Every line between the top of the data below and the line with "Click the cpc - Keyword Pool link", both ends included, must be retyped exactly.

+--

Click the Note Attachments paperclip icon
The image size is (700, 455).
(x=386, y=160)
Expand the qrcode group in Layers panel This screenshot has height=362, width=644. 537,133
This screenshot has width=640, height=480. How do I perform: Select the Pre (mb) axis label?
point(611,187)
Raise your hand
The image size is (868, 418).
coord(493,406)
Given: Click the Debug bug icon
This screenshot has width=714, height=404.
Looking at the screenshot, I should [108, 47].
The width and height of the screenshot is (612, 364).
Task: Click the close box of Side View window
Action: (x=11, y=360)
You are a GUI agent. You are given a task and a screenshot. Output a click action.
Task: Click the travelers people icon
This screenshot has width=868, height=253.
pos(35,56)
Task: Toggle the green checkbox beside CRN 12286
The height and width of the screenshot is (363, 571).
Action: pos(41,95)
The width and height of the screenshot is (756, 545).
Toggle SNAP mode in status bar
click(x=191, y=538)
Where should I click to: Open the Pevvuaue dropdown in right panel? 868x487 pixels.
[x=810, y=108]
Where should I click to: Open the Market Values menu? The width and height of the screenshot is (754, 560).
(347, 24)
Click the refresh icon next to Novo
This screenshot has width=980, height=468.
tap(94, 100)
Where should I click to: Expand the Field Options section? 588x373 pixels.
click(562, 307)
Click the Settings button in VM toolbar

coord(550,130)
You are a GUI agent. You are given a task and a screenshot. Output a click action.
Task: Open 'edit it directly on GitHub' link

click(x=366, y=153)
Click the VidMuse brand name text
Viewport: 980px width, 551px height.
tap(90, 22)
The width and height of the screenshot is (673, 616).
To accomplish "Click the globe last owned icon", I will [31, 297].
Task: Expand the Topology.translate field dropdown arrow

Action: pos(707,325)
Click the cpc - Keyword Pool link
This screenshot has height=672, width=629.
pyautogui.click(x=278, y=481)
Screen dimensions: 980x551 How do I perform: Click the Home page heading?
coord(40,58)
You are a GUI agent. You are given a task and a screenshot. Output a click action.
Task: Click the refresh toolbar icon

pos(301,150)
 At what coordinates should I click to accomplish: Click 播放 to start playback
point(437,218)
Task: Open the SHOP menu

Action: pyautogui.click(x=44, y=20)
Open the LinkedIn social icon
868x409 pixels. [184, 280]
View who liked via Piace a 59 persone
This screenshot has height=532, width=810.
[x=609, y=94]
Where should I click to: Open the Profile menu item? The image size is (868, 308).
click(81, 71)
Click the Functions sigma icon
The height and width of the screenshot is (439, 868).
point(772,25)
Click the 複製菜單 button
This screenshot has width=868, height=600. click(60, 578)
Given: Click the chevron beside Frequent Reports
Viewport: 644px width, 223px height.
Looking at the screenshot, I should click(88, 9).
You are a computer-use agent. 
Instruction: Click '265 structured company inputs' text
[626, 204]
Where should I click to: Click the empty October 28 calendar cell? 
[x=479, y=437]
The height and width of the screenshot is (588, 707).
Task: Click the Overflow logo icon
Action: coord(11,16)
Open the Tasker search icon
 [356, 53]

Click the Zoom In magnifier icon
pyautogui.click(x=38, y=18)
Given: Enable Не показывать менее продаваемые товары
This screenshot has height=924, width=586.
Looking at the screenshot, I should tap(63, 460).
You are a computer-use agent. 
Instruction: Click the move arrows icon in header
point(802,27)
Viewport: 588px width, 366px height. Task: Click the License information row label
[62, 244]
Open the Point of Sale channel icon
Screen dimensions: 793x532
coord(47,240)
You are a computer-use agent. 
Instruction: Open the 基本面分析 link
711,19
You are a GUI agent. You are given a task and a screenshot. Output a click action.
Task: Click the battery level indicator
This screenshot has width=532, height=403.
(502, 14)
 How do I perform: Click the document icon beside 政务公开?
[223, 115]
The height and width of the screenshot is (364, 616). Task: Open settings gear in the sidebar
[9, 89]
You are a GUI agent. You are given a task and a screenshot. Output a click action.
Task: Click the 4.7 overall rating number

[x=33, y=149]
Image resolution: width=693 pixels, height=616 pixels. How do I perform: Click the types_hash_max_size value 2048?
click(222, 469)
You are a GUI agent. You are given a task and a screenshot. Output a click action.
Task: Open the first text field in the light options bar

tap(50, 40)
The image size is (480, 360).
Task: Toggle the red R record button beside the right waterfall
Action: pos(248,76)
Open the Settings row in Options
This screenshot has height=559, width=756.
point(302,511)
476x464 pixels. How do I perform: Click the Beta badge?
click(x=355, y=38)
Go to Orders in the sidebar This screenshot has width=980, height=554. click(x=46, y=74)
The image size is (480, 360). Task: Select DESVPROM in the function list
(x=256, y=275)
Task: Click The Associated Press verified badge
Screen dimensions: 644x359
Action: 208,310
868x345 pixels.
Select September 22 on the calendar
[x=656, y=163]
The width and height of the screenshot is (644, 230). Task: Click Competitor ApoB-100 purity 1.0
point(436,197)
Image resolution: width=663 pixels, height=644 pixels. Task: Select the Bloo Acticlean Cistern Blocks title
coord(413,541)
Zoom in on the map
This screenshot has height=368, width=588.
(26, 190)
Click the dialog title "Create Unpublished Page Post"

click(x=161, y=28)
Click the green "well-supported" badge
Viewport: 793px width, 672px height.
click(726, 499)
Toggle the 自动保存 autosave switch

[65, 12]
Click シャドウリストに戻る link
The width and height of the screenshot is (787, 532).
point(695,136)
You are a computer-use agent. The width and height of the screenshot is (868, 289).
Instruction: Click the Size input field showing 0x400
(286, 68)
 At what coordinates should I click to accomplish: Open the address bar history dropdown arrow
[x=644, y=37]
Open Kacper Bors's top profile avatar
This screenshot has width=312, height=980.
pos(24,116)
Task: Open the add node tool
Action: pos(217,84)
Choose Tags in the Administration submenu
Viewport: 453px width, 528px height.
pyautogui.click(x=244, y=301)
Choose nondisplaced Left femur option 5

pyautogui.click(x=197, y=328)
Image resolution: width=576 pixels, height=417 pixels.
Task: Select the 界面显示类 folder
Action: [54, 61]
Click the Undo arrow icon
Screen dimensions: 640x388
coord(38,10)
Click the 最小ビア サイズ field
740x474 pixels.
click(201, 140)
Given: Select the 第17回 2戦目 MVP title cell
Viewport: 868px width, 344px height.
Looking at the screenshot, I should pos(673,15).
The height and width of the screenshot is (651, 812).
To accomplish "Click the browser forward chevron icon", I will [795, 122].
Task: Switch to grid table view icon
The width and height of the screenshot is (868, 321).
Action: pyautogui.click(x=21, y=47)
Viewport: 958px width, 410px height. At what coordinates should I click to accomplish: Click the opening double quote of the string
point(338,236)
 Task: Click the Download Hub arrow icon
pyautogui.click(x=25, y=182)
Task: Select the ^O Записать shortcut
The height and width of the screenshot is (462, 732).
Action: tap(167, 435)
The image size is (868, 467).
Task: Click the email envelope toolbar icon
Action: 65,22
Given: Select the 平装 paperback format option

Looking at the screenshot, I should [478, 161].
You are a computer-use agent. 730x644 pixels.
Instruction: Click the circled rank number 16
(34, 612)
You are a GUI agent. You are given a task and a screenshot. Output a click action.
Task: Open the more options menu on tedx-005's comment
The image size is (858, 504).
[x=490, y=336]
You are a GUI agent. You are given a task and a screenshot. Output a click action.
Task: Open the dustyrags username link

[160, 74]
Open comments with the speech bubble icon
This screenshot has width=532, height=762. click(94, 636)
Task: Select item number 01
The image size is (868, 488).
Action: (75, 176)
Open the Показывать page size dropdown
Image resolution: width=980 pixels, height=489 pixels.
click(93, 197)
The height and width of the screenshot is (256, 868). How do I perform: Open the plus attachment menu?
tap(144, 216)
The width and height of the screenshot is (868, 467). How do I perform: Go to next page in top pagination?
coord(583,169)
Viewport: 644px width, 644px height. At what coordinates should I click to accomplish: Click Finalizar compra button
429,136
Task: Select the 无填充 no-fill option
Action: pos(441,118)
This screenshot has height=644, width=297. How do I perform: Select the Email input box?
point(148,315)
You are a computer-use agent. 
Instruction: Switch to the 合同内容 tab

+--

■ **OUTPUT FOR THIS TASK**
Click the Note Attachments paperclip icon
The image size is (700, 455).
(x=386, y=160)
Expand the qrcode group in Layers panel This screenshot has height=362, width=644. 537,133
This screenshot has width=640, height=480. How do I perform: Select the Pre (mb) axis label?
point(611,187)
Raise your hand
The image size is (868, 418).
coord(493,406)
Given: Click the Debug bug icon
This screenshot has width=714, height=404.
Looking at the screenshot, I should [108, 47].
The width and height of the screenshot is (612, 364).
Task: Click the close box of Side View window
Action: (x=11, y=360)
You are a GUI agent. You are given a task and a screenshot. Output a click action.
Task: Click the travelers people icon
This screenshot has width=868, height=253.
pos(35,56)
Task: Toggle the green checkbox beside CRN 12286
The height and width of the screenshot is (363, 571).
Action: pos(41,95)
The width and height of the screenshot is (756, 545).
Toggle SNAP mode in status bar
click(x=191, y=538)
Where should I click to: Open the Pevvuaue dropdown in right panel? 868x487 pixels.
[x=810, y=108]
Where should I click to: Open the Market Values menu? The width and height of the screenshot is (754, 560).
(347, 24)
Click the refresh icon next to Novo
This screenshot has width=980, height=468.
tap(94, 100)
Where should I click to: Expand the Field Options section? 588x373 pixels.
click(562, 307)
Click the Settings button in VM toolbar

coord(550,130)
You are a GUI agent. You are given a task and a screenshot. Output a click action.
Task: Open 'edit it directly on GitHub' link

click(x=366, y=153)
Click the VidMuse brand name text
Viewport: 980px width, 551px height.
tap(90, 22)
The width and height of the screenshot is (673, 616).
To accomplish "Click the globe last owned icon", I will [31, 297].
Task: Expand the Topology.translate field dropdown arrow

Action: pos(707,325)
Click the cpc - Keyword Pool link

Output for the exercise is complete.